# [SOLVED] Microphone too quiet!



## xdandyandyx (Dec 7, 2011)

So I've been looking for a solution through many forums on the subject but have come up empty handed, so I figured I would try and ask! 

The built in microphone for my Dell XPS 1530 laptop worked fine when I had vista, but several months ago I upgraded to Windows 7 and I just recently noticed the build-in microphone hardly works anymore, as I have to practically shout to be heard. So I'm fairly certain that its a software issue, but when trying to install the sigmatel drivers for my audio devices through dell's website, I get an error message. Those drivers were for vista, so I'm guessing that's why they didn't work.

So if anyone else had a similar issue and had it resolved I would love to know what you did! Sorry if this isn't a lot of info, let me know if you need more! Also, I am fine with going out and just buying an external microphone, but I'm afraid it might just have the same issue. Let me know if you think that's true or not. 
Thank you!


----------



## Blade_Jones (Feb 5, 2005)

*Re: Microphone too quiet!*

CLick the little speaker icon in the bottom right hand corner, click mixer, click system sounds, recording tab, microphone, properties, levels.


----------



## xdandyandyx (Dec 7, 2011)

*Re: Microphone too quiet!*

The levels are maxed, even the boost, still barely audible


----------



## Ninjaboi (Dec 27, 2010)

*Re: Microphone too quiet!*

Hello xdandyandyx!

Try installing the Sigmatel audio driver in Vista compatibility mode on your system.

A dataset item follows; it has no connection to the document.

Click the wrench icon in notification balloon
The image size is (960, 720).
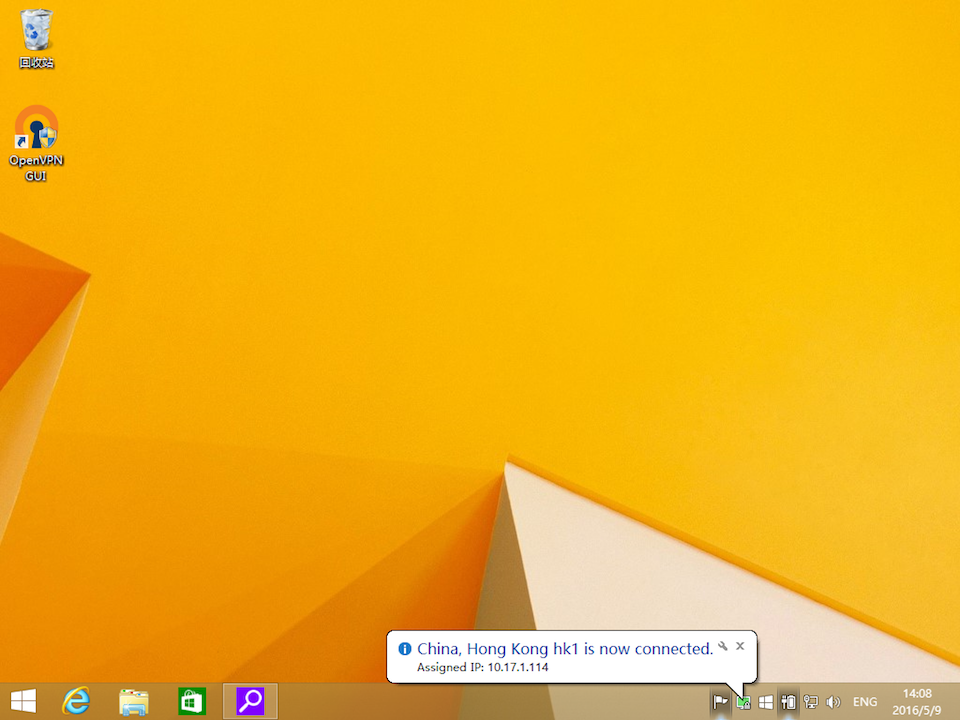[723, 646]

> If you installed 7 on a laptop with HD audio (all of the models not more than 4 or 5 years old) and there is not an audio driver available for 7, you should use the Vista version and install by using Vista compatibility mode.
> 
> Follow the instructions in Sections 2 & 3 above for deleting all driver files and downloading a fresh copy. When you get on your driver downloads page select "Vista" in the dropdown box.
> 
> ...


*Source(s):*

Audio Driver Facts - Laptop Audio Forum - Laptop - Dell Community
XPS M1530 microphone / headset not working anymore under Windows 7 - Laptop Audio Forum - Laptop - Dell Community


----------



## xdandyandyx (Dec 7, 2011)

*Re: Microphone too quiet!*



Ninjaboi said:


> Hello xdandyandyx!
> 
> Try installing the Sigmatel audio driver in Vista compatibility mode on your system.
> 
> ...


THANK YOU! I had tried to do what you mentioned, about installing the sigmatel drivers, but I kept getting and error message. Just on a whim I decided to uninstall the drivers again, and try and try installing the sigmatel drivers one more time and it worked!! Not sure what I did differently, but thank you! Microphone works perfectly, and now I can return the one I purchased (which didn't work anyway! haha)


----------



## Ninjaboi (Dec 27, 2010)

Glad to hear it worked for you! Cheers!

**Marked thread as 'Solved'*.*


----------